**TASK ITEM**
The response should hold each line from the entries below where "preview" is found.

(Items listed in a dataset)
----------
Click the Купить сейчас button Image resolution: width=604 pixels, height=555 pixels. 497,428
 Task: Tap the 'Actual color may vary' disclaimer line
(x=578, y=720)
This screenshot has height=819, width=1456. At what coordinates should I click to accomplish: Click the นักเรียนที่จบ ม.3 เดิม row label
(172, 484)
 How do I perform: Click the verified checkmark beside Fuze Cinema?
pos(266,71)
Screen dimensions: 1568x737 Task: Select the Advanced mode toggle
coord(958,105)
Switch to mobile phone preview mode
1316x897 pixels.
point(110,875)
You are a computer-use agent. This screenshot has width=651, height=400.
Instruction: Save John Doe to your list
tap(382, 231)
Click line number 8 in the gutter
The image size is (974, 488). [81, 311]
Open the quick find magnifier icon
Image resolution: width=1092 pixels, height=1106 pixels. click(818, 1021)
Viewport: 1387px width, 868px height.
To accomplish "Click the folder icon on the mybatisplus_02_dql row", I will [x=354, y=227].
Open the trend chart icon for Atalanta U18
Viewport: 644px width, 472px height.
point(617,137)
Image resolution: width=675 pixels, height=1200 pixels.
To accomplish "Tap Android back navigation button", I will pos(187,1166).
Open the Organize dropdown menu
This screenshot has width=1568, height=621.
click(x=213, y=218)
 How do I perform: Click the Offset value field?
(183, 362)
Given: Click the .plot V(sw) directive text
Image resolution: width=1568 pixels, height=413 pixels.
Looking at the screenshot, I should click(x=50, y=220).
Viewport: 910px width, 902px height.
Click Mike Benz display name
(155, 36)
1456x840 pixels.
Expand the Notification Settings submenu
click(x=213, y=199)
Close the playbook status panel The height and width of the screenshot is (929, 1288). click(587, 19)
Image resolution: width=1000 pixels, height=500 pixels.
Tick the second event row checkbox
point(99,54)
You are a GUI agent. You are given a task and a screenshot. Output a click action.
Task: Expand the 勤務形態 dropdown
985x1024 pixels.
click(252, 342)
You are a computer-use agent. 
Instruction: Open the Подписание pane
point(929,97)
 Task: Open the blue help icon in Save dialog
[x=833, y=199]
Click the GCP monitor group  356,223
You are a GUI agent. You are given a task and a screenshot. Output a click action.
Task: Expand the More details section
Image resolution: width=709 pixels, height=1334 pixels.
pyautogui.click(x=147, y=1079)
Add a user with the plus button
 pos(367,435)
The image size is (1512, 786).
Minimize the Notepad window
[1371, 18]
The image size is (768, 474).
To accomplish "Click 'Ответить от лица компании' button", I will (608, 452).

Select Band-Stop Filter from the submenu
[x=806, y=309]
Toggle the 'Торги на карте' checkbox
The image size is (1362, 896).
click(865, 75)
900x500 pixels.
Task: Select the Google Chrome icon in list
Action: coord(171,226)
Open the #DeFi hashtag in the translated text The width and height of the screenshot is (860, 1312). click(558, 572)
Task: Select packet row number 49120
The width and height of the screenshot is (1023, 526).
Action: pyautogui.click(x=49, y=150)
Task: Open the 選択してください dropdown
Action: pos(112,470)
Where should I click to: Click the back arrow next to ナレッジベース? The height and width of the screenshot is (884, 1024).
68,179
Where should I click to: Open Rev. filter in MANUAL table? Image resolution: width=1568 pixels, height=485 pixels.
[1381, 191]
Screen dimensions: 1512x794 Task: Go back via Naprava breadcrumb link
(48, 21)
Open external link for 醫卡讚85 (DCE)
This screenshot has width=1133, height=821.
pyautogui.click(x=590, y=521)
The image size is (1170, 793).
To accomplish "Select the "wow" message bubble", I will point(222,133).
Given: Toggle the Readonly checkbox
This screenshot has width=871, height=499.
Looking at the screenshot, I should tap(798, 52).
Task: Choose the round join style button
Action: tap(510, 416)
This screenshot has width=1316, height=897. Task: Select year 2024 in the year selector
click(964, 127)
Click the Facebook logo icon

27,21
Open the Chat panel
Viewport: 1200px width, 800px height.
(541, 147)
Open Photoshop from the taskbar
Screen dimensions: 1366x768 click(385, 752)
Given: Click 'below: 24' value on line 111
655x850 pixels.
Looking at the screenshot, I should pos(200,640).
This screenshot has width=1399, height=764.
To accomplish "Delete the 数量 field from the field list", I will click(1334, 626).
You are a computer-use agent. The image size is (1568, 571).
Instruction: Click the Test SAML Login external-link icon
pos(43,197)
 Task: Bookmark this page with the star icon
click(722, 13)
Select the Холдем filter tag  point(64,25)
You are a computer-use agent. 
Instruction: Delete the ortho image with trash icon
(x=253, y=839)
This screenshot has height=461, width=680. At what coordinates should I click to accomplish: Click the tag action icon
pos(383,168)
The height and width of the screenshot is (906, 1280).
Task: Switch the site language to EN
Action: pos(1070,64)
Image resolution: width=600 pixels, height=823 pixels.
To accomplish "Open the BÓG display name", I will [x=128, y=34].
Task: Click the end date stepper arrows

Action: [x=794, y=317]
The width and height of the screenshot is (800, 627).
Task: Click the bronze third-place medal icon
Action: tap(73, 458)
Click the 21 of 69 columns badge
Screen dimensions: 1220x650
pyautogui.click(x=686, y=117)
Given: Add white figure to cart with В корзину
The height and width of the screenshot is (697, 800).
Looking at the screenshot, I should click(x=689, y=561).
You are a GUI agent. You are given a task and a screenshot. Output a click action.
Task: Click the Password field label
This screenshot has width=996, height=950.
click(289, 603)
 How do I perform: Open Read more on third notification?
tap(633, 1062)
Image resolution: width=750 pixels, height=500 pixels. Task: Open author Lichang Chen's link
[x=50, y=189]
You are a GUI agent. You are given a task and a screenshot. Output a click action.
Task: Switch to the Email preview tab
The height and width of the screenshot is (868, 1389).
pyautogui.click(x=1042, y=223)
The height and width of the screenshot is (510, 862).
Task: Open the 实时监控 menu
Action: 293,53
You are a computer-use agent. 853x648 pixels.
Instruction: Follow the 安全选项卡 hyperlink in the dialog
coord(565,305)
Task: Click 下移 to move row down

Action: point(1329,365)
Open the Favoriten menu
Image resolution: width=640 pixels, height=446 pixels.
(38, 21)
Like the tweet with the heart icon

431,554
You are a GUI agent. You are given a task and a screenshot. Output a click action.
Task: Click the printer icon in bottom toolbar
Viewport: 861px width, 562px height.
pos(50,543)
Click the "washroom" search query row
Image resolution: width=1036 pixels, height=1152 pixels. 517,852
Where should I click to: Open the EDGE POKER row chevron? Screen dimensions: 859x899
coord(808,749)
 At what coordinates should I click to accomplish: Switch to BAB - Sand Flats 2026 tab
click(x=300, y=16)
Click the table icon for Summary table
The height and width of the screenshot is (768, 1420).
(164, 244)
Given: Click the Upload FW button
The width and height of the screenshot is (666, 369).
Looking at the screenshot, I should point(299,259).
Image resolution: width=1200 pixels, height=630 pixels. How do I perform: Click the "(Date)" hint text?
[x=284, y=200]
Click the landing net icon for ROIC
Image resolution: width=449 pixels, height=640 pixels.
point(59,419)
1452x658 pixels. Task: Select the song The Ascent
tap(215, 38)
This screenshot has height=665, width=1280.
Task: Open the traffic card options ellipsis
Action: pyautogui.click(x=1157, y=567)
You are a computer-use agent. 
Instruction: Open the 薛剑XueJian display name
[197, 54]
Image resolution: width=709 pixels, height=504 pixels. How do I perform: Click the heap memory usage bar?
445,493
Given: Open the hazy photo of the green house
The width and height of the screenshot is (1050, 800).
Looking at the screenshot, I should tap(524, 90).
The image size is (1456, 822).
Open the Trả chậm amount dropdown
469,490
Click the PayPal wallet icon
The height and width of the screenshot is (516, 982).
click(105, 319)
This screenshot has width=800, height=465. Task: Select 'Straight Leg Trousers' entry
----------
**EXERCISE OUTPUT**
Switch to mobile phone preview mode
Task: Switch to the Email preview tab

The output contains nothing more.